A Most Just Verdict
There’s been a lot said this week about the Andrea Yates verdict. I debated jumping into the fray because that sort of political commentary really isn’t what this blog is all about. But what it is about is being a mother, and the trials and triumphs that that entails. So I decided to heck with it. My thoughts on the verdict are relevant because this is an issue that I think is relevant to all mothers.
I am thrilled with that verdict. I thought the initial sentence was a travesty, and that this is the most just outcome possible under the circumstances.
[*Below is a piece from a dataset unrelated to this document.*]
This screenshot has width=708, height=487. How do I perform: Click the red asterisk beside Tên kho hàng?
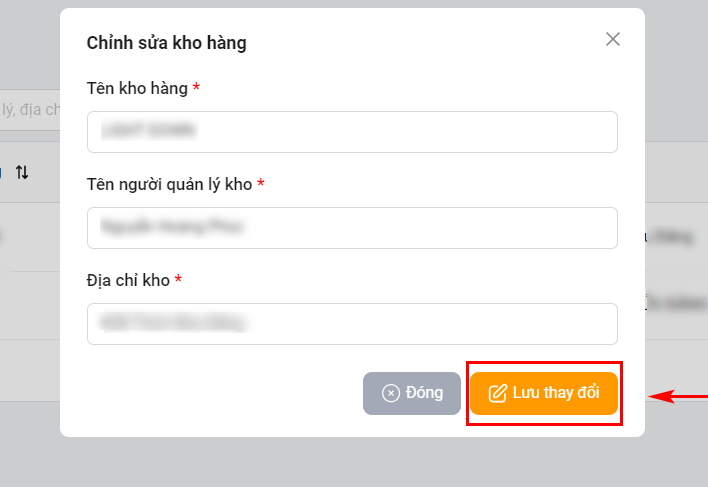click(x=196, y=89)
Yes, she did it; she chased down and methodically drowned her five children. She has never claimed otherwise. But she didn’t do it for love or money or vengance. She did it because she was sufferring from a severe, untreated psychosis. Not merely intense depression, which can be crippling enough to a mother. Psychosis. Horrific though it is, I can totally believe her chasing them down and then laying them out one by one. Because she was psychotic . It was an awful thing, but really, I feel it was at least as much a tragedy for her as for everyone else. Because she was denied the help she needed, because she was dismissed and belittled and made to feel like she didn’t matter, like her very real, obviously dangerous illness was simply a ridiculous display of self-indulgence, she will now have to live with the knowledge of what she did for the rest of her life.
Personally, I think her husband shuld be charged with something. He played a huge role in creating the situation that lead to this. I find the fact that he’s allowed to simply move on and begin creating a new family deeply offensive.
He refused to allow her to take medication for her PPP. He refused to take measures to limit their procreation, insisting that she bear as many children as she possibly could in spite of the fact that her doctors made it clear that she was not psychologically capable of positively dealing with the hormonal stresses of pregnancy and childbirth. When she recognized that she was teetering on the brink and checked herself into a psychiatric ward, he promptly dismissed her concerns and her illness and checked her back out. He insisted that she homeschool the boys, effectively trapping her inside her worst nightmare all day. He isolated her, moving her to a remote trailer and controll ing access and support to her. Andrea Yates’ faulty brain chemistry created this nightmare, but her husband’s presumably lucid mind gave it life. She might not have been in the right mind to know what she was doing, but he sure as hell was. And yet she is the only one on trial.
I remember this case vividly because Regan is the same age as Mary, the Yates’ youngest child. I remember the horror at the the thought of what had happened to those poor children, and I remember the demonization of Andrea that followed. The media spin and much of the righteous talk on the playground was about what a monster the woman clearly was, to have committed such a heinous act. I think some of the cry for blood was because Andrea Yates is everyone’s worst nightmare–she forced people to confront the dirty little secret that motherhood is not all sunshine and rainbows.
Sometimes you hate your kids. You love them desperately, but sometimes you want to climb the walls because they are eating your brain. Sometimes you maybe even, in the darkest reaches of your soul, want to drown them in the bathtub. But we don’t do it, because we know those feelings are fleeting. Because we are not crippled by the chemicals running through our brains.
But if we’re honest, I think we do understand the impulse, and I think that frightens people. They need to make Andrea an abberration in order to continue on with the fantasy that everything is fine and mothers are infinitely patient women who adore all children with their every breath.
Motherhood is hard. Exhausting and soul draining even on the good days. Personally, I look at Andrea Yates with compassion and pity, understanding that there but for the grace of brain chemistry and hormonal balance go I.
Comment by Annalise
I know you wrote this a while back; but you were so right-on in everything you said! EXACTLY how I’ve always thought about the case. I think that Husband of her’s is a total jack-ass. Off skipping happily w/a new family; what a turd. That poor woman and those poor children, basically in my opinion all victims of his macho, seed-spreading, controlling bravado.